An opportunist, therefore, is one who is selfish, unconcerned with the feelings of God or man, always looking out for his own interests even if it is at the expense of others. It does not matter to the opportunist whether the opportunity he takes advantage of runs contrary to right principle.
Opportunists are plentiful in this world, which is why dishonest dealings, lying, cheating and immorality are so prevalent in high and low places. How often governments sign peace treaties only to break them and invade and plunder the territory of a neighbor without regard for principle or for the consequences to those vanquished! A tragic example of governmental opportunism occurred recently when the United States dishonored a treaty that had given a tribe of Seneca Indians land for a reservation. Authorities wanted to build a dam that would flood the reservation and cause the Indians to lose their homes, property and heritage. The treaty guaranteeing their rights was signed in 1794 by President George Washington. Ordinarily treaties have the force of law to back them up, but not even the Supreme Court would uphold the treaty rights of the Indians. Because of commercial and political opportunism, Indian treaties have been dishonored for decades.
While you may not have the chance to break a national treaty, you do have occasions in everyday life to demonstrate whether you are an opportunist. For instance, if you were invited to eat at the home of persons who could not afford anything fancy, would you break the engagement if later someone else offered to take you to a very expensive restaurant and a theater that same evening? If you did, you would be an opportunist, since it was not ill health, an accident, or some such circumstance that caused you to make the change, but your desire for a “better deal.”
When making out your income-tax return, do you deduct more in contributions to charities than you have actually paid? When driving, do you run through stop signs or red lights in isolated areas where you feel nobody is watching? When shopping, do you pick up items without paying for them when no one looks? Do you play up to someone in authority just for your own personal advantage? If you do such things, you are an opportunist!

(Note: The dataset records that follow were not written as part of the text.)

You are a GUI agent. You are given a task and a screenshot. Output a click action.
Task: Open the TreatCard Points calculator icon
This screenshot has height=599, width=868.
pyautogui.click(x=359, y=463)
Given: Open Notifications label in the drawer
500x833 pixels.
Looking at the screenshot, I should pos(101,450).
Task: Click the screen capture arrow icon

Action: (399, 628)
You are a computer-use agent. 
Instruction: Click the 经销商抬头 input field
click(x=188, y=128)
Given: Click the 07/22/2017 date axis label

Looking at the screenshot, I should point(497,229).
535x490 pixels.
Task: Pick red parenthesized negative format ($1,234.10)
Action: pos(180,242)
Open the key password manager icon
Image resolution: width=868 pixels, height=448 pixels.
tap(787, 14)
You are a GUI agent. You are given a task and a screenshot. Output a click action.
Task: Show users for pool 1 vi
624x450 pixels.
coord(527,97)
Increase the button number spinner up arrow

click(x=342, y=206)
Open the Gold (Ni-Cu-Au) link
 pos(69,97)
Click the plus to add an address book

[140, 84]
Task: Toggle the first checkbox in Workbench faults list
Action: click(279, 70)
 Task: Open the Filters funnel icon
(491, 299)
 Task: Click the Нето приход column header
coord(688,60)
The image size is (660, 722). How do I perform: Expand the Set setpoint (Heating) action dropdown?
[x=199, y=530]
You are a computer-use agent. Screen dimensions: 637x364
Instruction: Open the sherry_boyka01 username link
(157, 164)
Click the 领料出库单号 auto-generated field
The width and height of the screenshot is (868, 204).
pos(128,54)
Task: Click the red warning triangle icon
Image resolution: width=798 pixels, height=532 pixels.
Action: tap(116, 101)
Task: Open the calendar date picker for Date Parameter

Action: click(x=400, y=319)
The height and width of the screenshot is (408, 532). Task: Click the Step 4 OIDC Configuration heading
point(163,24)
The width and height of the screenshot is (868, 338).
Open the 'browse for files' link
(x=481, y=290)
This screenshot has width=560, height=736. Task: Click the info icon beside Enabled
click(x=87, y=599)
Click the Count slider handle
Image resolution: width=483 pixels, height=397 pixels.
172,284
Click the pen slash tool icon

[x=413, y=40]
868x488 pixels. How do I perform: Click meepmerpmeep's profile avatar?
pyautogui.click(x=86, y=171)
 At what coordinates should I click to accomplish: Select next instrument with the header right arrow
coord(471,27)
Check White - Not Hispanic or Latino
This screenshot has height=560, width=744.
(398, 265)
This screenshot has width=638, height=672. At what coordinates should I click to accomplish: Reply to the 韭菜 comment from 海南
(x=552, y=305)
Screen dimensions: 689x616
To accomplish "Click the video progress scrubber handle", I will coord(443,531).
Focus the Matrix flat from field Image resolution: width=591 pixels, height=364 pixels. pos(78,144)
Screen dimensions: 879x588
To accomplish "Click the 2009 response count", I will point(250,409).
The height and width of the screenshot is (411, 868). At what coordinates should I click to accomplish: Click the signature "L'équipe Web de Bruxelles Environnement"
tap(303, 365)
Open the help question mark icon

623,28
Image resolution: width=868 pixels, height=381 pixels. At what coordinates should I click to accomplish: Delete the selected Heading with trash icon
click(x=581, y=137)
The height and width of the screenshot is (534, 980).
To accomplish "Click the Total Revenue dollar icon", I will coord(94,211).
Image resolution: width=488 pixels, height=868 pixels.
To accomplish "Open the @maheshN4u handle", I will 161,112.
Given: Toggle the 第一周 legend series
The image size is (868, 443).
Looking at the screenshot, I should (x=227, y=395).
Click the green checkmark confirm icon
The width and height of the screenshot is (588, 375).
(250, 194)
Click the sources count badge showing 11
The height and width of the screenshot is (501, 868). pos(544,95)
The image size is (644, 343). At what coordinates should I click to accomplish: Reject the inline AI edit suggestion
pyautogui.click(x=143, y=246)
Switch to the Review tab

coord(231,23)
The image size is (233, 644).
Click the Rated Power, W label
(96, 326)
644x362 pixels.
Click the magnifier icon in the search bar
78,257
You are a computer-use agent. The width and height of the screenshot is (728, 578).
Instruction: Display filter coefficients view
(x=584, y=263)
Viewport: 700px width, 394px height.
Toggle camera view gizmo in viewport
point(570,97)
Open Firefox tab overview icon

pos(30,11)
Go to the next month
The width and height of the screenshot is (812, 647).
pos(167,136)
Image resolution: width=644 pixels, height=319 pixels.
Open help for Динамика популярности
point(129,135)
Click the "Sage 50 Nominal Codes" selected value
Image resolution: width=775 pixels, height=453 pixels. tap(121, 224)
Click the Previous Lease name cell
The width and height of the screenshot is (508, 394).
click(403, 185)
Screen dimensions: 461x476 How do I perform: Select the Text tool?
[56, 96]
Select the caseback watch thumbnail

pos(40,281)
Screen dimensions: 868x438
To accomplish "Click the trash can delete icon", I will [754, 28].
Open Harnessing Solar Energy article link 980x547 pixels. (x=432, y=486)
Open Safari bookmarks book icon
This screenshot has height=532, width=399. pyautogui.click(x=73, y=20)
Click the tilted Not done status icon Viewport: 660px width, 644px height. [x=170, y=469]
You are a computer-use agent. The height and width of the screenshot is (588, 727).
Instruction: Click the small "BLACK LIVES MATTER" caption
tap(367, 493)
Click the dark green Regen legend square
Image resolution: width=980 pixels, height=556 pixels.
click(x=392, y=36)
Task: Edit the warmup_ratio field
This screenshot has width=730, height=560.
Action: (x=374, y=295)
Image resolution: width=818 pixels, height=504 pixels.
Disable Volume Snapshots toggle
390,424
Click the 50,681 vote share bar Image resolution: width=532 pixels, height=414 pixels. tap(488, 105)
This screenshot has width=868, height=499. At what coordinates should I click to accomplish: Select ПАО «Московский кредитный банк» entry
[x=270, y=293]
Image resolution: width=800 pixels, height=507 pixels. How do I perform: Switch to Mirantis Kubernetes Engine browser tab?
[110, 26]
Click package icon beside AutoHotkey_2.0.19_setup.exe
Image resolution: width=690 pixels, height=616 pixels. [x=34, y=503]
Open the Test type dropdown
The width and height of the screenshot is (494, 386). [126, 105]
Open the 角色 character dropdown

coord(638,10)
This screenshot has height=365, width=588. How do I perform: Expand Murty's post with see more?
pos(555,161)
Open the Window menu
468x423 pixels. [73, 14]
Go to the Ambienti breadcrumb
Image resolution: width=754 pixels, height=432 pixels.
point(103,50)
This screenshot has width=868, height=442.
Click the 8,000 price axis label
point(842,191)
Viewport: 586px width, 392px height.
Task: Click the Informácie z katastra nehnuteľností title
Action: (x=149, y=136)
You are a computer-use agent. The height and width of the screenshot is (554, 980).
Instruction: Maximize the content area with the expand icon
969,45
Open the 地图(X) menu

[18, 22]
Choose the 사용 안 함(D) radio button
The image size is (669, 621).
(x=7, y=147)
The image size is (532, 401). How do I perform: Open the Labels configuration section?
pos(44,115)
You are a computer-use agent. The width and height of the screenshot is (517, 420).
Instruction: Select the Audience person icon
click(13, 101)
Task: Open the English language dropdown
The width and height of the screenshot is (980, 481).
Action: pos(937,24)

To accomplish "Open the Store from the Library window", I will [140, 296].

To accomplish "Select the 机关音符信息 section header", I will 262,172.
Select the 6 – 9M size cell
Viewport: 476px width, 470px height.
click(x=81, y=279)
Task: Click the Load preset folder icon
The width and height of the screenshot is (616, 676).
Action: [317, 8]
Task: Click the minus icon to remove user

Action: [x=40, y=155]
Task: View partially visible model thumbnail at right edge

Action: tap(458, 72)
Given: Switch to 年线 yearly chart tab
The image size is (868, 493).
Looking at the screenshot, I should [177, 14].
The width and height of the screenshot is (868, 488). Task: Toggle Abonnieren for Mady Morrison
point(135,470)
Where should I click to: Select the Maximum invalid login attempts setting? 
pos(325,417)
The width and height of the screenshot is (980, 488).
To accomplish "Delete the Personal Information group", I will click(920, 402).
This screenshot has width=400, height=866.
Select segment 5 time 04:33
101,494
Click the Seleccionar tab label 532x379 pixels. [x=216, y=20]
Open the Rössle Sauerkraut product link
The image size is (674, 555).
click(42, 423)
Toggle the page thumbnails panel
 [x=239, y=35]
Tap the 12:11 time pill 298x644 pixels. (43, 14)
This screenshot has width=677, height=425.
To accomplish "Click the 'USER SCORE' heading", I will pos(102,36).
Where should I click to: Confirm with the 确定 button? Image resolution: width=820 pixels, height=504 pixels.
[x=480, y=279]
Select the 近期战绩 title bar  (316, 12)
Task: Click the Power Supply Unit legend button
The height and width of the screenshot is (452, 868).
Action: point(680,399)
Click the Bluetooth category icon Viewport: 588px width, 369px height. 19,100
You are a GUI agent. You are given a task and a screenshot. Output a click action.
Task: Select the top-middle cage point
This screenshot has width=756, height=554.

While you may feel such things are innocent, especially ‘since everybody does them,’ you must appreciate that persons who stand up for right principles do not do them. They know that opportunists are disgusting to God. As Psalm 119:158 states: “I have seen those who are treacherous in dealing, and I do feel a loathing, because they have not kept [God’s] saying.”
However, does this mean that all who break agreements are opportunists? No. If a man agrees to rob a bank, but then is stricken by conscience and breaks the agreement, he is hardly an opportunist. The agreement he broke was wrong to begin with. He broke it because of right principle, not in spite of it.
This also applies where one marriage partner has agreed to accept the religion of his mate, or has agreed to raise his children in a certain religion, but then learns of true religion. He changes his former religion, adopts true religion and begins to instruct his children in his new faith. Is this opportunism? No, because it is done for the sake of truth, for God’s righteous laws. Actually, he would displease God if he did not take advantage of the opportunity to practice true religion. Continuing in a false religion is wrong. Abandoning it is not only right, but mandatory, even if it means breaking a previous agreement to do so.
Take advantage of proper opportunities to serve God and man. Build a personality based on the righteous principles of honesty, integrity, fair dealing, and consideration for others. Do as the psalmist, who said: “I have made a sworn statement, and I will carry it out, to keep your righteous judicial decisions.” (Ps. 119:106) Follow the example of Jesus Christ when he said: “Just let your word Yes mean Yes, your No, No,” and do not be an opportunist!—Matt. 5:37.